El presidente del Gobierno en funciones, Mariano Rajoy, durante la rueda de prensa. Foto: EFE
El secretario general del Partido Socialista (PSOE), Pedro Sánchez, le confirmó hoy que su formación votará en su contra.
Estamos a las puertas de una derrota política anunciada de la candidatura de Rajoy"...
Pedro Sánchez, secretario general del Partido Socialista (PSOE)

El intento "in extremis" de Mariano Rajoy para tratar de convencer a los socialistas de que le permitan gobernar en España no dio hoy resultado: el líder conservador se someterá esta semana a la sesión de investidura sin los apoyos necesarios para superarla con éxito, lo que podría dilatar el bloqueo político en el país.

El secretario general del Partido Socialista (PSOE), Pedro Sánchez, le confirmó hoy que su formación votará en su contra. Ambos líderes políticos mantuvieron una reunión de media hora en el Congreso de los Diputados, que el líder socialista calificó de "prescindible".

"Estamos a las puertas de una derrota política anunciada de la candidatura de Rajoy", expresó Sánchez en una rueda de prensa ofrecida tras el encuentro con el líder del Partido Popular (PP).

El acuerdo alcanzado el domingo entre el PP y Ciudadanos no sirvió para cambiar la postura del PSOE. Con el apoyo del partido liberal, que tiene 32 escaños en el Congreso de los Diputados, Rajoy se queda cerca de la mayoría absoluta (176), a solo seis escaños.

El actual jefe del Gobierno en funciones necesitaría esos seis votos a favor para superar con éxito una primera votación de investidura, prevista para el miércoles, aunque en su defecto también le valdría la abstención de 11 diputados en una segunda, el viernes. Pero el PSOE se niega a facilitar un Ejecutivo encabezado por el PP.

"Iré a la investidura con 170 votos", anunció hoy Rajoy, que abrirá el martes con un discurso el segundo debate de investidura que se celebra en España en medio año, tras el fallido que protagonizó en marzo Pedro Sánchez después de que el líder del PP declinara la oferta del rey Felipe VI para intentarlo.

Rajoy aseguró que seguirá intentando recabar el apoyo de los socialistas si la investidura resulta fallida. "Es mi obligación", destacó.
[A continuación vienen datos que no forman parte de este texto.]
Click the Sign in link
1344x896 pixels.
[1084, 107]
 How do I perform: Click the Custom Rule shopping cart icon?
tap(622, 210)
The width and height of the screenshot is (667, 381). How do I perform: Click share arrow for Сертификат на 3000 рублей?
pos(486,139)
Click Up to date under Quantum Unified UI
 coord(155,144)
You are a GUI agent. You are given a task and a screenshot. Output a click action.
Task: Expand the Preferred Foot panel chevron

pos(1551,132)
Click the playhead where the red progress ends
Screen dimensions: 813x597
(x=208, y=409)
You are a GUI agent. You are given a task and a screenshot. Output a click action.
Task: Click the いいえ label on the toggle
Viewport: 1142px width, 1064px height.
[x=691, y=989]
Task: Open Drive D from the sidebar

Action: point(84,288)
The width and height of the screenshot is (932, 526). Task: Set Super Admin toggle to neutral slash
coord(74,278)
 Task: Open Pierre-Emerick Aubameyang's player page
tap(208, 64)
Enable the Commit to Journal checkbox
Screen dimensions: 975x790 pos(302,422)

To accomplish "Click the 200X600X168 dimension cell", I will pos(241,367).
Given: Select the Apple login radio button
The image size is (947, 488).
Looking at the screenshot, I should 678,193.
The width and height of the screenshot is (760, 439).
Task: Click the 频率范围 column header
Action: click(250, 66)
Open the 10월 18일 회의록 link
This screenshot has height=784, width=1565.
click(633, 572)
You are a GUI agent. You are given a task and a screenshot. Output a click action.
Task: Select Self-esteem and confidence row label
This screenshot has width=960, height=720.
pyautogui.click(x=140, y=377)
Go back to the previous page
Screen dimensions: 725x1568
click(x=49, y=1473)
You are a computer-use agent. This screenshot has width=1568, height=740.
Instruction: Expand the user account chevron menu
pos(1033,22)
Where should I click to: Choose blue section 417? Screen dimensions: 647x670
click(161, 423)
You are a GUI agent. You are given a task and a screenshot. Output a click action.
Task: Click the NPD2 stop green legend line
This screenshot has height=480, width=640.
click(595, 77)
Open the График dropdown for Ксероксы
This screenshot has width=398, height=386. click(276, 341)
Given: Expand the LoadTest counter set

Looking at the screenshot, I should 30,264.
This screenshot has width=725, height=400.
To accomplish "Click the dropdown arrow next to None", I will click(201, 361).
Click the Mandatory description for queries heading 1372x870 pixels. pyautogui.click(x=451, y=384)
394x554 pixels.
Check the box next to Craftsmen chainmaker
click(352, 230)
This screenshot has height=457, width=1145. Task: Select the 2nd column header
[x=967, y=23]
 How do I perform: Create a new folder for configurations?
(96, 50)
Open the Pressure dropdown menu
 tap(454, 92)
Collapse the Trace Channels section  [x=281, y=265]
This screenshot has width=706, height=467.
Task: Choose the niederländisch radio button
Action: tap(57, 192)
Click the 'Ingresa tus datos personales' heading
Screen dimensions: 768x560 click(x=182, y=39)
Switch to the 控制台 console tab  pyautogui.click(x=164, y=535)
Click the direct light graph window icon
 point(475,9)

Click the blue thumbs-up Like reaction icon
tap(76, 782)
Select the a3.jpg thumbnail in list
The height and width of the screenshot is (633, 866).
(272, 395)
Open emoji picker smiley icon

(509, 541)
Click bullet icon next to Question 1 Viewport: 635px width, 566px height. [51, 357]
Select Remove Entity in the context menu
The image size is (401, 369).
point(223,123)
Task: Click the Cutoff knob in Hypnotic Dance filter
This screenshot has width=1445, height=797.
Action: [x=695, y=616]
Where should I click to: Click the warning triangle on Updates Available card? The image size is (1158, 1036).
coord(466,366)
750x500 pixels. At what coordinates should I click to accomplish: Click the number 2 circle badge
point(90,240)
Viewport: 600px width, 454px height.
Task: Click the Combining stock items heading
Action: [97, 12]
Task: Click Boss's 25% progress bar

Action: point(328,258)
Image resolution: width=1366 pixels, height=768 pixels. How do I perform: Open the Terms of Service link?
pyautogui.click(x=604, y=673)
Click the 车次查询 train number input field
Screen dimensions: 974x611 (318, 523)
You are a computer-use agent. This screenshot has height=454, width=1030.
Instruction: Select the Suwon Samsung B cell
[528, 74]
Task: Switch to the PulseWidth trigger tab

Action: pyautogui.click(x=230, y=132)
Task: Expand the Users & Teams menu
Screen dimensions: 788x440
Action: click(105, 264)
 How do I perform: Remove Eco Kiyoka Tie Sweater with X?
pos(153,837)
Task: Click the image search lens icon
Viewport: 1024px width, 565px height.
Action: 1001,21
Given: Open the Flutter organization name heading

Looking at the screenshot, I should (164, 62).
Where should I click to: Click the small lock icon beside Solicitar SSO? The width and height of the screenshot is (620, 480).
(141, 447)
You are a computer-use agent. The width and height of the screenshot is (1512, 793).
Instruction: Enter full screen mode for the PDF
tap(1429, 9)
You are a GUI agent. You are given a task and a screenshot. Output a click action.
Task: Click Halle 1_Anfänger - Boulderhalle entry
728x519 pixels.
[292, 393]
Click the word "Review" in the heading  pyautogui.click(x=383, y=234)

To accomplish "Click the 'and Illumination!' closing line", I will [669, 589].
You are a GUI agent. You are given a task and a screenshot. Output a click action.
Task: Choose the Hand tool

Y advirtió de los riesgos que entraña la inédita situación política que vive España, sin Gobierno desde hace más de ocho meses.

"Si el PSOE no quiere una gran coalición -con el PP y Ciudadanos- creo que al menos debería permitir desbloquear esta situación y que el partido con más votos pueda gobernar, porque esta situación hace daño y mucho al conjunto del país", dijo.

Sánchez, segundo en los comicios celebrados el 26 de junio, acusó al líder del PP de tratar de "escenificar" con la reunión de hoy la responsabilidad del PSOE si la investidura de Rajoy no sale adelante, tal y como se prevé. "La única responsabilidad es de Rajoy", destacó el socialista.

El líder del PSOE consideró también que el pacto de PP y Ciudadanos "perpetúa las políticas" de Rajoy "que han traído desigualdad y pobreza a los españoles" durante sus cuatro años de Gobierno y que no solventa los problemas de corrupción. "Si teníamos razones para votar en contra, tras este acuerdo tenemos más", dijo.

El presidente del PP y del Gobierno en funciones, Mariano Rajoy (i), y el secretario general del PSOE, Pedro Sánchez. Foto: EFE

La dirección socialista cerró hoy filas en torno a su líder y ratificó la postura del partido, en el que algunas voces pidieron en las últimas semanas abrir un debate sobre este asunto.

Lo que ocurra a partir del 2 de septiembre, cuando previsiblemente el Congreso rechace a Rajoy como candidato, está en el aire. Sánchez no quiso hoy desvelar si podría haber un cambio de postura o si existe la posibilidad de que lidere una alternativa a la de Rajoy.

"El PSOE estará siempre en la solución. Los procesos de investidura son vivos y dinámicos y veremos qué ocurre a partir de esta fecha", se limitó a decir al ser preguntado al respecto.

Si tal y como se espera el PSOE mantiene su "no" a Rajoy esta semana, se abrirá un periodo de dos meses para formar Ejecutivo en España. El periodo, que concluirá el 31 de octubre, admite nuevos intentos de investidura.

En caso de que no se logre formar Gobierno, como ocurrió ya en marzo, el país se verá abocado a unas nuevas elecciones. Serían las terceras en un año, tras las celebradas el 20 de diciembre y el 26 de junio. La fecha prevista es el 25 de diciembre, día de Navidad.